The National Company Law Appellate Tribunal (NCLAT), Principal Bench comprising Justice Ashok Bhushan (Chairperson) and Mr. Barun Mitra (Technical Member), while adjudicating a Company Appeal, held that during liquidation, delayed balance payment against confirmed e-auction terms attracts mandatory interest at the prescribed rate. The Tribunal observed that once a bidder accepts asset sale terms on an “as is, where is, and whatever there is” basis, it cannot subsequently seek waiver of statutory consequences, and any delay beyond the stipulated period under Schedule-I requires payment of compensatory interest irrespective of external administrative impediments.
The Liquidator, acting as Appellant, challenged the order by which the Adjudicating Authority exonerated the Successful Auction Purchaser from payment of statutory interest on the delayed payment of the balance sale consideration. The Corporate Debtor had gone into liquidation after the initiation of insolvency proceedings, and the Liquidator issued an e-auction notice for the sale of land assets. The Successful Auction Purchaser offered the highest bid and deposited only part of the consideration within the stipulated period, while the remaining amount was paid much beyond the initial 30-day and extended 90-day period contemplated in the tender terms and Liquidation Regulations.
The Appellant contended that, under Regulation 33 read with Schedule-I of the Liquidation Process Regulations, the balance consideration paid beyond 30 days mandatorily attracted interest at 12% per annum, which could not be waived by the Adjudicating Authority. It was asserted that issues relating to encroachments and tax department attachment had already been disclosed in the tender documents, and the auction being strictly on “as is where is”, “as is what is” and “whatever there is” basis, the Successful Auction Purchaser was not entitled to condition its payment obligations on removal of encumbrances or transfer readiness. It was argued that once the sale was confirmed and possession was attributable to the bidder, the statutory payment schedule applied regardless of subsequent title removal obstacles.
The Successful Auction Purchaser maintained that it was ready and willing to pay the balance consideration, but was prevented as the Liquidator was unable to convey a clear and marketable title due to a subsisting attachment by the taxation authorities. It placed reliance upon a prior interim order by the Adjudicating Authority, which permitted payment within five days of lifting of attachment and argued that payment having been made within such extended period, no interest liability survived. Reference was placed on reciprocal obligations under contract law, asserting that unless the Liquidator was capable of conveying title, the requirement to pay balance consideration did not arise.
The Appellate Tribunal noted the contractual and statutory scheme prescribed under the Liquidation Regulations, particularly the provisions mandating payment of full consideration within fixed timelines and requiring commencement of interest after 30 days.
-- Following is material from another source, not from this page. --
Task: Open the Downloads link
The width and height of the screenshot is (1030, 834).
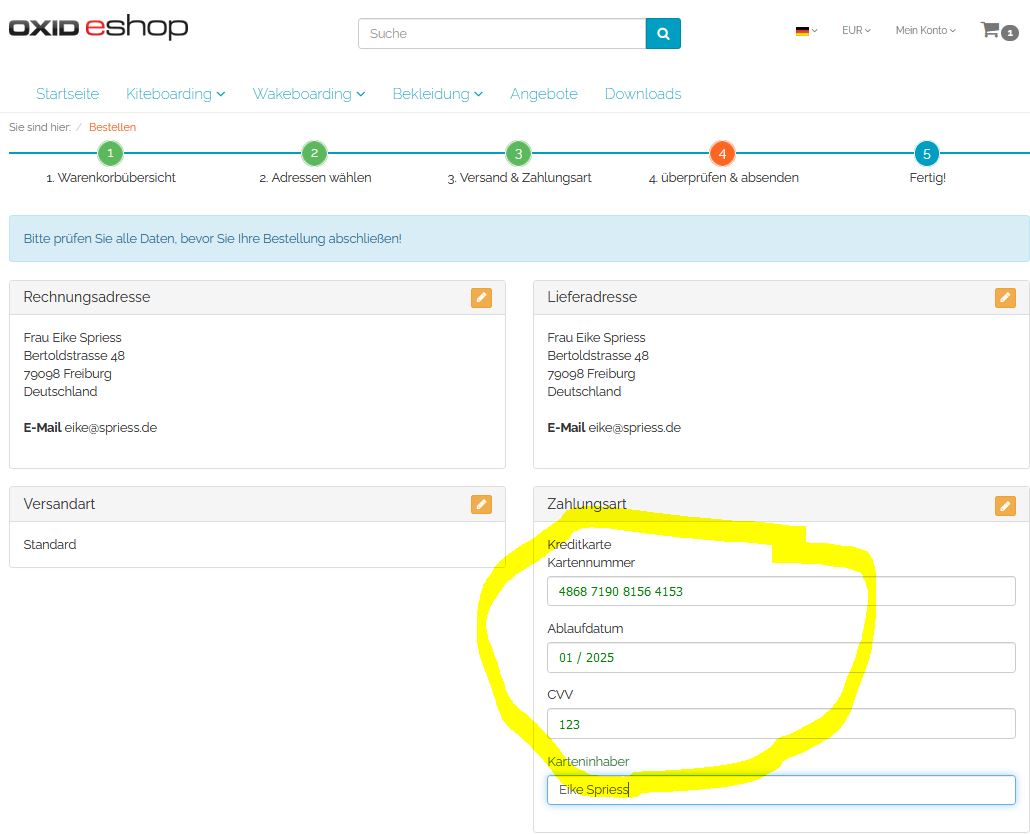Action: 643,94
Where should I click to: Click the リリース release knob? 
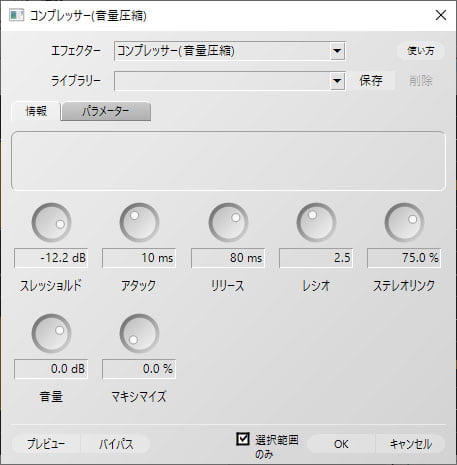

The terms of the tender documents indicated that bidders had expressly accepted the risks of encumbrances, title defects, property disputes and incomplete records, and had agreed that transfer-related processes would not affect payment timelines. In this backdrop, delayed payments beyond the maximum permissible period carried automatic financial consequences. The Tribunal observed that the earlier order extending time did not extinguish the statutory consequences of delayed payment, and the inability of the Liquidator to transfer title immediately could not retrospectively dilute the mandatory interest requirement embedded under Schedule-I, which governed liquidation sales.
Mr. Ramji Srinivasan and Mr. Sunil Fernandes, Sr. Advocates with Mr. Atul Sharma, Mr. Pankaj Jain, Mr. Arjun Bhatia, Ms. Shefali Munde, Ms. Aditi Sharma, Mr. Vikram Choudhary and Mr. Sarthak Dugar, Advocates, represented the Appellant.
Mr. Arun Kathpalia and Mr. Krishnendu Datta Sr. Advocates with Mr. Anirudh Bhat, Mr. Siddharth Aggarwal, Mr. Aditya Dhupar, Mr. Sanidhya Kumar, Mr. Harshit Chaudhary, Mr. Yash Tandon and Mr. Harsh Gurbani, Advocates, appeared for the respondent.